Filled with details of their ever-evolving showmanship, business acumen, and personal magnetism, this Ragtime-like narrative will delight and enchant circus-lovers and anyone fascinated by the American experience. “

Les Standiford attended the final Ringling Bros. show on May 21, 2017, at Nassau Veterans Memorial Coliseum, marking the end of 146 years of continued programming. He talks about what that meant to the industry and compared it to the infamous “Hartford Circus Fire” of 1944 that nearly ended the circus nearly 80 years prior. That fire killed almost 200 people out of a crowd of thousands, and it was far from the last controversy to face them. The majority of the book fills in the gaps in between, describing the lives and business practices of many of the big names involved in the Circus industry including the ones you’d expect such as Barnum, Bailey and Ringling. The book chronicles the move from “Mud Shows” to selling out large arenas, and how they battled competition such as movie theaters and theme parks.

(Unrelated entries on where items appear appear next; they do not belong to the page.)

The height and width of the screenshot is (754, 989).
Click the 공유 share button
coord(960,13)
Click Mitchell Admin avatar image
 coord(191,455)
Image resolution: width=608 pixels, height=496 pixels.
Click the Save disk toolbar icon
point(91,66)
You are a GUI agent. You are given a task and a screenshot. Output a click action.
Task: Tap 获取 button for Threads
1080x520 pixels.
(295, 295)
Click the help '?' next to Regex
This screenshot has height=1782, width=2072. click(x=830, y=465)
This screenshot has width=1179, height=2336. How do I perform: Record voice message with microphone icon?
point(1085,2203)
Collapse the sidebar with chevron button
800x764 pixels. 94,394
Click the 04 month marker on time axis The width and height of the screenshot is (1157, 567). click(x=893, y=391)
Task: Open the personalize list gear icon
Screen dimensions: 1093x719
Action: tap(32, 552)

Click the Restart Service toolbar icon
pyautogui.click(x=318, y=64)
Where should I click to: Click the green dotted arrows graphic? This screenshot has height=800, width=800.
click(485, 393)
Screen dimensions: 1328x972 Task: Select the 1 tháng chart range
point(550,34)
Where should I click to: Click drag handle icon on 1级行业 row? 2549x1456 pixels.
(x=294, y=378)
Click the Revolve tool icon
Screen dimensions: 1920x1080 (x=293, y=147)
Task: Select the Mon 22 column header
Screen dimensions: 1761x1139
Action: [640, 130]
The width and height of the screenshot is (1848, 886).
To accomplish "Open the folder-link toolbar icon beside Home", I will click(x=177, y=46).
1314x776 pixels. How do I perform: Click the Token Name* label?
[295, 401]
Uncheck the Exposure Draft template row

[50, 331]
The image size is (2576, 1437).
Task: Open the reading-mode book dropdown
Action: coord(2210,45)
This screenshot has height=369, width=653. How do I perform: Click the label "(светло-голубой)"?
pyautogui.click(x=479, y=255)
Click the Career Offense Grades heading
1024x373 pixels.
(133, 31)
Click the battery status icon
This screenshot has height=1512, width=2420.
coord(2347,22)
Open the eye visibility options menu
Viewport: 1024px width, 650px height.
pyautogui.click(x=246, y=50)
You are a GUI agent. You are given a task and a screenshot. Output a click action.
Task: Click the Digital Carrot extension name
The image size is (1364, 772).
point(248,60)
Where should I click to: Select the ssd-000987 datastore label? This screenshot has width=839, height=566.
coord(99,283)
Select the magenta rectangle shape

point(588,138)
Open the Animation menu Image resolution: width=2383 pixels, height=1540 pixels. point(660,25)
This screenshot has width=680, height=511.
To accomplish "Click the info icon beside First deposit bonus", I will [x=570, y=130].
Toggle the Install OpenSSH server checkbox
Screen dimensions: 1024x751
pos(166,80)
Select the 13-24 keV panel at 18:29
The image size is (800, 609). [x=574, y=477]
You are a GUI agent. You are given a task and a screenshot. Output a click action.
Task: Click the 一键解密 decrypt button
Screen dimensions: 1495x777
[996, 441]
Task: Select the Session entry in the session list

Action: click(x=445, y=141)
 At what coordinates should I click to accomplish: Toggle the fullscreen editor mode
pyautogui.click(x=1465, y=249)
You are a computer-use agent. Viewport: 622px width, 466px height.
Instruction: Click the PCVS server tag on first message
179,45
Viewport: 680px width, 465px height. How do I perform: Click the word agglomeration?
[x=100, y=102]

If anything this book is a nostalgic look back at the rise and fall of one of America’s most beloved institutions, and perhaps a plea to save the entire industry from a total collapse. Personally, I feel there will always be room for the circus in some form, albeit likely in a smaller more intimate way. One has to look no further than something like a Renaissance festival to see acts like jugglers, clowns, and fire eaters still hanging in there, and there are numerous “alt circus” shows all over the country. The era of a circus selling out Madison Square Garden may be gone, but I feel as if it’s far from dead. Overall, this was a fun and well-researched book that taught me a lot about something I had somewhat taken for granted prior. If you are a history buff, or If you are hot of the heels of watching something like The Greatest Showman, I’d recommend this book as a solid companion.